··· Data entries

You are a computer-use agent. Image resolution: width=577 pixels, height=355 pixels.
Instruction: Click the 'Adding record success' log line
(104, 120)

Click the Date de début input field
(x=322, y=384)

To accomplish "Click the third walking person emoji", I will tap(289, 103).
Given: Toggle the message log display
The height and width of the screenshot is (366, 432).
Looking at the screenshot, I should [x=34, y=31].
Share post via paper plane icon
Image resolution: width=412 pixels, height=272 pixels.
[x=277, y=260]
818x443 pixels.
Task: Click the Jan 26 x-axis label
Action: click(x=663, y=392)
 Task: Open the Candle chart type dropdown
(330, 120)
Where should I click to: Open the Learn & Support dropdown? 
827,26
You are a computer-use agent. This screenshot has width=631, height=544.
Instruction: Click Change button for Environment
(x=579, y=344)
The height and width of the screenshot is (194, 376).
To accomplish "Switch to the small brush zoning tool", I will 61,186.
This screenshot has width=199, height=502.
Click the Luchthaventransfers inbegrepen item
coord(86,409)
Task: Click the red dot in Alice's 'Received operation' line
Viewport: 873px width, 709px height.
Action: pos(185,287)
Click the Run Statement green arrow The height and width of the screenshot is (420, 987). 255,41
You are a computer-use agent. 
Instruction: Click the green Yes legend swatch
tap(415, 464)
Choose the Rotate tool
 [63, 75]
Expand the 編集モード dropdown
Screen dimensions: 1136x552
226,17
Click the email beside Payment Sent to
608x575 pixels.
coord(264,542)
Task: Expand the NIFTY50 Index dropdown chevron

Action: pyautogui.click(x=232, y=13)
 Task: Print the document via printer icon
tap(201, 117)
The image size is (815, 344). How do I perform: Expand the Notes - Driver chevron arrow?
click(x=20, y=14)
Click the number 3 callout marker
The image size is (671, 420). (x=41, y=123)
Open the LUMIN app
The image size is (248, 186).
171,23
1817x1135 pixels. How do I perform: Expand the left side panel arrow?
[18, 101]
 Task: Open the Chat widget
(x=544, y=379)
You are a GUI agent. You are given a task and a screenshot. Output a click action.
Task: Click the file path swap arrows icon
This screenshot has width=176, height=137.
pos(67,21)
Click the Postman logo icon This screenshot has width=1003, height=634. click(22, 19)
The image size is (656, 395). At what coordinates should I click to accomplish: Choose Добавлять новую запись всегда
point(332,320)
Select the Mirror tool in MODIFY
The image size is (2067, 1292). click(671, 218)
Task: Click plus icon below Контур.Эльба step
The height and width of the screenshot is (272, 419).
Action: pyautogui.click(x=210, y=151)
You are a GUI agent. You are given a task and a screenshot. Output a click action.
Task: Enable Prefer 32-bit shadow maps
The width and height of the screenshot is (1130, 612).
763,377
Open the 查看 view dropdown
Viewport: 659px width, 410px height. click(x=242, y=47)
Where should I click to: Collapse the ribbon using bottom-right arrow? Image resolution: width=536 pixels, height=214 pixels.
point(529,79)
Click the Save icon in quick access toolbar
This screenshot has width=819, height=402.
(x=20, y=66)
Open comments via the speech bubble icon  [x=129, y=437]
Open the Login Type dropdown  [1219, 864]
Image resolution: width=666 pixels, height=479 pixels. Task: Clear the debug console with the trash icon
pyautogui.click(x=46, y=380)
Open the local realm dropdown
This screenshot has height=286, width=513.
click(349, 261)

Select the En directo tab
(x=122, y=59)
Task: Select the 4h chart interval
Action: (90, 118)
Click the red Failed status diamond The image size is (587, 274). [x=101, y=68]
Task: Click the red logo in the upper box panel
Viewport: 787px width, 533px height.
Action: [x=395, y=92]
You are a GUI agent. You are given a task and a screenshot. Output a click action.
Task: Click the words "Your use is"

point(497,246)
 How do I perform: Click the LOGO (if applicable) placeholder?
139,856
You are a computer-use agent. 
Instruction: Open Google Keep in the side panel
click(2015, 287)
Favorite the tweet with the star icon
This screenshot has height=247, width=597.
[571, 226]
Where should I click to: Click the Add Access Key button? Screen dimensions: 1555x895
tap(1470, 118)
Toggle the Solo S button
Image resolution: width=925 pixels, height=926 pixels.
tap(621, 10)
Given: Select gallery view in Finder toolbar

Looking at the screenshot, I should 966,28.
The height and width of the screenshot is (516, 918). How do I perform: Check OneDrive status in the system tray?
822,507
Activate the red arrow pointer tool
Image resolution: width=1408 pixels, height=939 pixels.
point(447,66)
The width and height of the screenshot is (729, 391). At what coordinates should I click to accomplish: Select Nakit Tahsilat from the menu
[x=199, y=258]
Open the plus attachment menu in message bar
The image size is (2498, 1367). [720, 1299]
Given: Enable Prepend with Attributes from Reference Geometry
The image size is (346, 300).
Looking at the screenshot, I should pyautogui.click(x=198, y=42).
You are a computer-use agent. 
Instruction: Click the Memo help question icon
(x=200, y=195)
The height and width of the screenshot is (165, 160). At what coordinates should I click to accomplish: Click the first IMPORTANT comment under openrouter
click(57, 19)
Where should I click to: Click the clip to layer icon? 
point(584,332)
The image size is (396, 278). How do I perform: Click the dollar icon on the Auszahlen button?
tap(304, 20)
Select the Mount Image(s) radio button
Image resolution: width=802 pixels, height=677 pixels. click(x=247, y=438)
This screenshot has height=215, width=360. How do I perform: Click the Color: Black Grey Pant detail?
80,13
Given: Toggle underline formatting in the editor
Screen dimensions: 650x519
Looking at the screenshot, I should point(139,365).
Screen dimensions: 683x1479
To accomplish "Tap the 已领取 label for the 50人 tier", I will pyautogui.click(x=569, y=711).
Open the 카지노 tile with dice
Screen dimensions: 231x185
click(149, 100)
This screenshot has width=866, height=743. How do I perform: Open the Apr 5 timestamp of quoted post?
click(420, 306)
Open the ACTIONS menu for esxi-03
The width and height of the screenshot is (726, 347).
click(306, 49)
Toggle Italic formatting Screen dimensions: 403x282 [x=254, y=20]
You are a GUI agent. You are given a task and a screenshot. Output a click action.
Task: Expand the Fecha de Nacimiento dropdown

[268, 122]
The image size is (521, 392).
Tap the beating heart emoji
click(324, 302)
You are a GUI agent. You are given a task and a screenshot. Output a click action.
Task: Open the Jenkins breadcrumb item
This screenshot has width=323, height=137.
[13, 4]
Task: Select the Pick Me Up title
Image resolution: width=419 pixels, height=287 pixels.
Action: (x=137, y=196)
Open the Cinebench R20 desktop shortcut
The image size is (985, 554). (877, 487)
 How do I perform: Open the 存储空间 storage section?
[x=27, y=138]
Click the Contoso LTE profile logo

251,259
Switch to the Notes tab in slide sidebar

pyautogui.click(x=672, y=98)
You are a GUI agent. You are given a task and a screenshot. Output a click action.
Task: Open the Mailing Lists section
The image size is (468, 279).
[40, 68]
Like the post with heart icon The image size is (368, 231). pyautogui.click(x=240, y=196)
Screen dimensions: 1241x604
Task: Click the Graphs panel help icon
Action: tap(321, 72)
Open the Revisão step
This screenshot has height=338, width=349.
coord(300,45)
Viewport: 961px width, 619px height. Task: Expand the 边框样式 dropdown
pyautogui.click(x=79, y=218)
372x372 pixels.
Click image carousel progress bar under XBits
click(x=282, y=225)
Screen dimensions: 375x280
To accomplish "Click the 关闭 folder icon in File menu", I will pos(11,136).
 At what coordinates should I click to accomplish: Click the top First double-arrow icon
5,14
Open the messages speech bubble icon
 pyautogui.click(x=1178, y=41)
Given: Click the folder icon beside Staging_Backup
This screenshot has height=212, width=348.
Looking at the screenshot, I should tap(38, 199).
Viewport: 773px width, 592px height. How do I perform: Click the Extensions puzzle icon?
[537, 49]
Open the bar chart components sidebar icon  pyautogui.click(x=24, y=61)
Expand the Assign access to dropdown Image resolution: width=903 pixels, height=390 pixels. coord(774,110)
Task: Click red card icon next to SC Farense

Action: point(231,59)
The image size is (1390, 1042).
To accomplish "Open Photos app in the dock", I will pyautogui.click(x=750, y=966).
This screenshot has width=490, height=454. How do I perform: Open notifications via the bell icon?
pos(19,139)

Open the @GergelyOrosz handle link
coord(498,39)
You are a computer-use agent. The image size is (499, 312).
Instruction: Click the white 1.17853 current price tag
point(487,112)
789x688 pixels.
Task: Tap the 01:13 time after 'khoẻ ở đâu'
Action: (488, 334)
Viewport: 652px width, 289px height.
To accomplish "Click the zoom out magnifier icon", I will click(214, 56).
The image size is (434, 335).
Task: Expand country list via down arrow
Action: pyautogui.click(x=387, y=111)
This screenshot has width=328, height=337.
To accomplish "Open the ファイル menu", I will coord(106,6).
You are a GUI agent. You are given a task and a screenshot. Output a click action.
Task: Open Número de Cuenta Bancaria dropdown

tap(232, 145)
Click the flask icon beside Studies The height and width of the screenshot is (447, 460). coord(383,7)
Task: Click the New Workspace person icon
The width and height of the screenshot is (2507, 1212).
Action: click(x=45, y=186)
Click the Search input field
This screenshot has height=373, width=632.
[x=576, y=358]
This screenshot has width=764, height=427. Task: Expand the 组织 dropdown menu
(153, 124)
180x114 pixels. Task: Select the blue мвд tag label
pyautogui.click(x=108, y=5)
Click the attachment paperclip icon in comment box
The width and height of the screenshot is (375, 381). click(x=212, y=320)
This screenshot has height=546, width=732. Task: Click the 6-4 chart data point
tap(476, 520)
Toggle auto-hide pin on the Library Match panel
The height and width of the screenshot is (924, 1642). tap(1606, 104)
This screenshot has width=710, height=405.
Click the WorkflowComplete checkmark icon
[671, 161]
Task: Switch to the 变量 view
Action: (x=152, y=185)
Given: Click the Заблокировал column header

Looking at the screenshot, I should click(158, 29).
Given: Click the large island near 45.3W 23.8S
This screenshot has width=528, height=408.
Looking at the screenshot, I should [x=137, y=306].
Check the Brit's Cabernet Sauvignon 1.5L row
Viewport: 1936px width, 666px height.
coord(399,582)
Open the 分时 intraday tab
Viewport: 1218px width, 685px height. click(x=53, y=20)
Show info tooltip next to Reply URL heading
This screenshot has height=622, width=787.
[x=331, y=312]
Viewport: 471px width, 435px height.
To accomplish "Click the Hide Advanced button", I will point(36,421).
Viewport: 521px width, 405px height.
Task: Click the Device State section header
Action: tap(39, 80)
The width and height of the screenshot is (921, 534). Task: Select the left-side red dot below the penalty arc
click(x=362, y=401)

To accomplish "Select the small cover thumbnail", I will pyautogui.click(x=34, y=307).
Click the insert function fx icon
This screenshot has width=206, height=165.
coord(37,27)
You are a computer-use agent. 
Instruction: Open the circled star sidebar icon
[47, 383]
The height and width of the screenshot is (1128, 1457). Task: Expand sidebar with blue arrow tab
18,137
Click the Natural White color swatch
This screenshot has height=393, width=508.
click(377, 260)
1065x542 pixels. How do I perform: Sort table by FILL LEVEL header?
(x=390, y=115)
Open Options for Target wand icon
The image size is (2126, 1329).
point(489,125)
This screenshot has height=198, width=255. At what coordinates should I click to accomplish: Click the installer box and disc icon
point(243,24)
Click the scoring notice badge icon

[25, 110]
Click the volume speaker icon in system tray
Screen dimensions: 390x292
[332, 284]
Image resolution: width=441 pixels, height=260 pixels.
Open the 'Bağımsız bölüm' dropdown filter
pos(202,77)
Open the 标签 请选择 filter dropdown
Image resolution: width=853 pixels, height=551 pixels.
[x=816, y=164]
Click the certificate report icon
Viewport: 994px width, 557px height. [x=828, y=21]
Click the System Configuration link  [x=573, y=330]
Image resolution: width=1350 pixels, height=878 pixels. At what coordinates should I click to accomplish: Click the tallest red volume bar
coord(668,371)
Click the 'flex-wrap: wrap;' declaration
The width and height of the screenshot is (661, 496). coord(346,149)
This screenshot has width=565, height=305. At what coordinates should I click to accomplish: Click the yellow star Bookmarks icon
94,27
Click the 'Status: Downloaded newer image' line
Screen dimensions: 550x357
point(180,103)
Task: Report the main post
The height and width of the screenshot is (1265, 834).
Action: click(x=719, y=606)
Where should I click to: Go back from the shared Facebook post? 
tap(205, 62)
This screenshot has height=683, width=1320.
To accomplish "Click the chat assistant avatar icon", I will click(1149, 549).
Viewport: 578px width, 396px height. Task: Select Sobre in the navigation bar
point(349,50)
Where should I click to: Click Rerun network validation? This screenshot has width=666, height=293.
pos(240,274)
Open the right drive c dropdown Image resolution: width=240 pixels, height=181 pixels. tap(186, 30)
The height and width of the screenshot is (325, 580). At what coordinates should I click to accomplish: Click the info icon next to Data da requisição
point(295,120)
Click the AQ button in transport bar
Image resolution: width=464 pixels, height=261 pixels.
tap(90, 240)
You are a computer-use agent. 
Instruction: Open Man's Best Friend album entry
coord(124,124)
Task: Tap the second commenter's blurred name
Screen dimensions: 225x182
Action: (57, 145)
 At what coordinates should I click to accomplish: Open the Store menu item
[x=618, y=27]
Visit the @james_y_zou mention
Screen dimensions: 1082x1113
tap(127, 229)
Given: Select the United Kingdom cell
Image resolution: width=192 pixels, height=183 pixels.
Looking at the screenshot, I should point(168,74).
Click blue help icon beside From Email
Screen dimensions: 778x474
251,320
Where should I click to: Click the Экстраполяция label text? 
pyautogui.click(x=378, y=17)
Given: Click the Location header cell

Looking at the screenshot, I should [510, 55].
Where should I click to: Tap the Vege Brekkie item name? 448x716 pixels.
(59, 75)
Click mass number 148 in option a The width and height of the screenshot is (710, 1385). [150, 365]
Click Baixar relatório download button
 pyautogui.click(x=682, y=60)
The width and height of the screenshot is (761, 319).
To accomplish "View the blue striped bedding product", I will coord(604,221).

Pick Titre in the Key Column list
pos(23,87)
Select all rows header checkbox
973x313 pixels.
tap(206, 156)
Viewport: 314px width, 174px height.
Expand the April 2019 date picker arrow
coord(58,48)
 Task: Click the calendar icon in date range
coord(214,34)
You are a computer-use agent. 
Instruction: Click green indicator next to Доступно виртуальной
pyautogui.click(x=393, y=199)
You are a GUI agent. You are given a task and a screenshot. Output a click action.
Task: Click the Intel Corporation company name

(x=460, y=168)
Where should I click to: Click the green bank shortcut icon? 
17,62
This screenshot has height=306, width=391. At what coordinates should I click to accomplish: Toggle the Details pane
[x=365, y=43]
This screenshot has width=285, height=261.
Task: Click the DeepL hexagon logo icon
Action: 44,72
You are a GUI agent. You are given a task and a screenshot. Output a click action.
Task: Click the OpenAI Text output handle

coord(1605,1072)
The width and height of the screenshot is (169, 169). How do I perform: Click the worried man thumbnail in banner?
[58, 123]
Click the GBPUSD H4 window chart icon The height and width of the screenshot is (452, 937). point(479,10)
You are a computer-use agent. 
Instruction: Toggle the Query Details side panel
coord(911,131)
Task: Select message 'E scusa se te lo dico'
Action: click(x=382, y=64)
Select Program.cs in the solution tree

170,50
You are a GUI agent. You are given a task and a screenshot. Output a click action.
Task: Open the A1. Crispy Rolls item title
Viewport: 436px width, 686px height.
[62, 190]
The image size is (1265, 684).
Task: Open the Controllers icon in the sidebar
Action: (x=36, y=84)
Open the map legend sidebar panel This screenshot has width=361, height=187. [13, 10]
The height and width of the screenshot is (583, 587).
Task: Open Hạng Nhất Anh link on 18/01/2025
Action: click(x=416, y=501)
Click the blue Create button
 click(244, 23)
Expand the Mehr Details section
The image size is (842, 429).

······

What you should do:
Collect each line in the material above that contains the string "section", and copy every one of them in full.

Completed exercise:
 How do I perform: Open the 存储空间 storage section?
Task: Open the Mailing Lists section
Task: Click the Device State section header
Expand the Mehr Details section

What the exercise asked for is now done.